*Task list:*
**a)** In the merge-ort patch email, shorten the paragraph that begins "The central piece of data" while keeping its main facts.
**b)** Carry on the merge-ort patch email after its last sentence.

==== Text segment

From: "Elijah Newren via GitGitGadget" <gitgitgadget@gmail.com>
To: git@vger.kernel.org
Cc: jonathantanmy@google.com, dstolee@microsoft.com,
"Elijah Newren" <newren@gmail.com>,
"Ævar Arnfjörð Bjarmason" <avarab@gmail.com>,
"Elijah Newren" <newren@gmail.com>,
"Elijah Newren" <newren@gmail.com>
Subject: [PATCH v2 01/20] merge-ort: setup basic internal data structures
Date: Fri, 04 Dec 2020 20:47:51 +0000 [thread overview]
Message-ID: <2568ec92c6d96dc51aff4a411900eaec8d32ce27.1607114890.git.gitgitgadget@gmail.com> (raw)
In-Reply-To: <pull.923.v2.git.git.1607114890.gitgitgadget@gmail.com>
From: Elijah Newren <newren@gmail.com>
Set up some basic internal data structures. The only carry-over from
merge-recursive.c is call_depth, though needed_rename_limit will be
added later.
The central piece of data will definitely be the strmap "paths", which
will map every relevant pathname under consideration to either a
merged_info or a conflict_info. ("conflicted" is a strmap that is a
subset of "paths".)

========
==== Recorded information

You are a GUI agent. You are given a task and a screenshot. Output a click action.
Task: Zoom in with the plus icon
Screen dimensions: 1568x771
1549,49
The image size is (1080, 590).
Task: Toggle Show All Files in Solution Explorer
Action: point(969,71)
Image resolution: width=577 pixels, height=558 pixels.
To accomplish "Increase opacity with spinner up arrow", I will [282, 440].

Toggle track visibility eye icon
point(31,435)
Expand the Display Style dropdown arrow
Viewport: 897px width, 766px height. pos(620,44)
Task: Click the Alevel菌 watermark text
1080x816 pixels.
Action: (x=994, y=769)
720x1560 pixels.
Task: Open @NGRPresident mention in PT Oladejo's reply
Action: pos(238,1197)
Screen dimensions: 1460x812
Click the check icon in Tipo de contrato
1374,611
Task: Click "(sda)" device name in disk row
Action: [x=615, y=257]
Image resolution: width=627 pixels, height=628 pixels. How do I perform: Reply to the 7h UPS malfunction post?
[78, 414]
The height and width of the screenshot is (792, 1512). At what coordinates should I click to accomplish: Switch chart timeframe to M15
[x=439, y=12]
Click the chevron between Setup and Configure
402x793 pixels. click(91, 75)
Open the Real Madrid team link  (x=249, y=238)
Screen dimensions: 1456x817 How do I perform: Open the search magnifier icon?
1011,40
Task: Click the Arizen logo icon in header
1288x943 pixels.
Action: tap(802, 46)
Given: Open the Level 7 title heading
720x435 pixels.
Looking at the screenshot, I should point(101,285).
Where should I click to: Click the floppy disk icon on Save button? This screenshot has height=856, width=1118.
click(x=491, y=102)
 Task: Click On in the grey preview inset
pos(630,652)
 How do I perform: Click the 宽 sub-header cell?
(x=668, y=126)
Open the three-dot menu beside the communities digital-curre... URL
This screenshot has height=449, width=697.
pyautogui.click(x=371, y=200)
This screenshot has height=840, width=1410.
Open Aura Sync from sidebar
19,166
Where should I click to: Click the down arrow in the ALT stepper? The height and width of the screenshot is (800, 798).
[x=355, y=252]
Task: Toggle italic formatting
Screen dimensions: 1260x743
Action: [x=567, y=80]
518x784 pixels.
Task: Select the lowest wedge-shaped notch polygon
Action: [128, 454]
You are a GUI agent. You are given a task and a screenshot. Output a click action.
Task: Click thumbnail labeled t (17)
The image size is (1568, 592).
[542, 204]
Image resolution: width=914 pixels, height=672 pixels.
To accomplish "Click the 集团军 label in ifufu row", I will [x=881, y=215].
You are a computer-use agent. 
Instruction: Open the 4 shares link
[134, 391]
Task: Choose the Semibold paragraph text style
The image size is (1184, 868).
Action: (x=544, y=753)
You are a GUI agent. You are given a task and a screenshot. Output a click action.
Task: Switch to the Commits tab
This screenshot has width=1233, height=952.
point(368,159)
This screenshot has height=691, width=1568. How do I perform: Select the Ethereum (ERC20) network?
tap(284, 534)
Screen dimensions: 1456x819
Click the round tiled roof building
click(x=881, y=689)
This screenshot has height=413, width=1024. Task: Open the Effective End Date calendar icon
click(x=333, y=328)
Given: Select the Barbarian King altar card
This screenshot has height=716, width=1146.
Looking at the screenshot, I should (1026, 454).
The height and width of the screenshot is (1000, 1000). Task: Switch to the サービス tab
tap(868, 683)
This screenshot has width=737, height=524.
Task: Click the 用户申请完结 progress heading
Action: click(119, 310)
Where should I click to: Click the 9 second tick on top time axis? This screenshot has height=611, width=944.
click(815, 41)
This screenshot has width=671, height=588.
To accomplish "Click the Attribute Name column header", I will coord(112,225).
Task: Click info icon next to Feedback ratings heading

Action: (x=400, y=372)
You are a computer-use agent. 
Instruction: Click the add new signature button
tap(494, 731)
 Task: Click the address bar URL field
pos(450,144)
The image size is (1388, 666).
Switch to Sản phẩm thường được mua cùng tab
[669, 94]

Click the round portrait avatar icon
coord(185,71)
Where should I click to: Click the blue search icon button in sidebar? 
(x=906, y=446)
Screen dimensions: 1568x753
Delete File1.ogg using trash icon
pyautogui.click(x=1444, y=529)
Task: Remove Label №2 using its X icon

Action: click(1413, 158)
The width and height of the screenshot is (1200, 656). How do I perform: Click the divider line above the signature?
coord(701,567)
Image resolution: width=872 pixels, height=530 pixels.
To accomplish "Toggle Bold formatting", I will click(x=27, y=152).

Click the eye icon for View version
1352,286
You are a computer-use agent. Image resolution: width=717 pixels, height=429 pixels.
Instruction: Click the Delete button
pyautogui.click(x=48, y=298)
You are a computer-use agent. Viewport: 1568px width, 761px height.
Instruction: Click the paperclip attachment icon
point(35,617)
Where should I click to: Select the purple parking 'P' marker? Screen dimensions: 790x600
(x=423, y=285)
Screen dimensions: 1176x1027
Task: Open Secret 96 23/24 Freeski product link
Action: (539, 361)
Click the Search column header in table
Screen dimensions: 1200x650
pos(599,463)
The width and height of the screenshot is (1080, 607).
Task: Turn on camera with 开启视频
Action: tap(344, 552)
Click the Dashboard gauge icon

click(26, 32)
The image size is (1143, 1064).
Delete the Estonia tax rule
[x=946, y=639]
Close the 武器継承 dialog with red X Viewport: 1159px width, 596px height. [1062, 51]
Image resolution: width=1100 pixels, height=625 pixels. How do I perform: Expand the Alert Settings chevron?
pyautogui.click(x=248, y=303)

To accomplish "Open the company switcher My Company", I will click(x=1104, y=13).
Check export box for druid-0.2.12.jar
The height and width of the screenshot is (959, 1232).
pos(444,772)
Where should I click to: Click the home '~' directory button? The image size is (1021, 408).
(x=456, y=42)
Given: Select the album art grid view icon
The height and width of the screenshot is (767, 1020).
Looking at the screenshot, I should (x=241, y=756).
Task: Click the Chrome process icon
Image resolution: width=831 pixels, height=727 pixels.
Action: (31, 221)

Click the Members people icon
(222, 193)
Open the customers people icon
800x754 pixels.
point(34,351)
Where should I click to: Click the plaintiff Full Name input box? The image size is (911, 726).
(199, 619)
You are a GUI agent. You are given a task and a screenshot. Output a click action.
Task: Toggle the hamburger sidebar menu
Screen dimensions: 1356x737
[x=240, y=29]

========

*Answers below:*
**a)** The strmap "paths" is the central data structure. It maps every relevant pathname to either a merged_info or a conflict_info. The strmap "conflicted" is a subset of "paths".

**b)**
merged_info contains all relevant information for a non-conflicted
entry. conflict_info contains a merged_info, plus any additional
information about a conflict such as the higher orders stages involved
and the names of the paths those came from (handy once renames get
involved). If an entry remains conflicted, the merged_info portion of a
conflict_info will later be filled with whatever version of the file
should be placed in the working directory (e.g. an as-merged-as-possible
variation that contains conflict markers).
Signed-off-by: Elijah Newren <newren@gmail.com>
---
merge-ort.c | 137 ++++++++++++++++++++++++++++++++++++++++++++++++++++
1 file changed, 137 insertions(+)
diff --git a/merge-ort.c b/merge-ort.c
index b487901d3e..bb37fdf838 100644
--- a/merge-ort.c
+++ b/merge-ort.c
@@ -17,6 +17,143 @@
#include "cache.h"
#include "merge-ort.h"
+#include "strmap.h"
+
+struct merge_options_internal {
+ /*
+ * paths: primary data structure in all of merge ort.
+ *
+ * The keys of paths:
+ * * are full relative paths from the toplevel of the repository
+ * (e.g. "drivers/firmware/raspberrypi.c").
+ * * store all relevant paths in the repo, both directories and
+ * files (e.g. drivers, drivers/firmware would also be included)
+ * * these keys serve to intern all the path strings, which allows
+ * us to do pointer comparison on directory names instead of
+ * strcmp; we just have to be careful to use the interned strings.
+ *
+ * The values of paths:
+ * * either a pointer to a merged_info, or a conflict_info struct
+ * * merged_info contains all relevant information for a
+ * non-conflicted entry.
+ * * conflict_info contains a merged_info, plus any additional
+ * information about a conflict such as the higher orders stages
+ * involved and the names of the paths those came from (handy
+ * once renames get involved).
+ * * a path may start "conflicted" (i.e. point to a conflict_info)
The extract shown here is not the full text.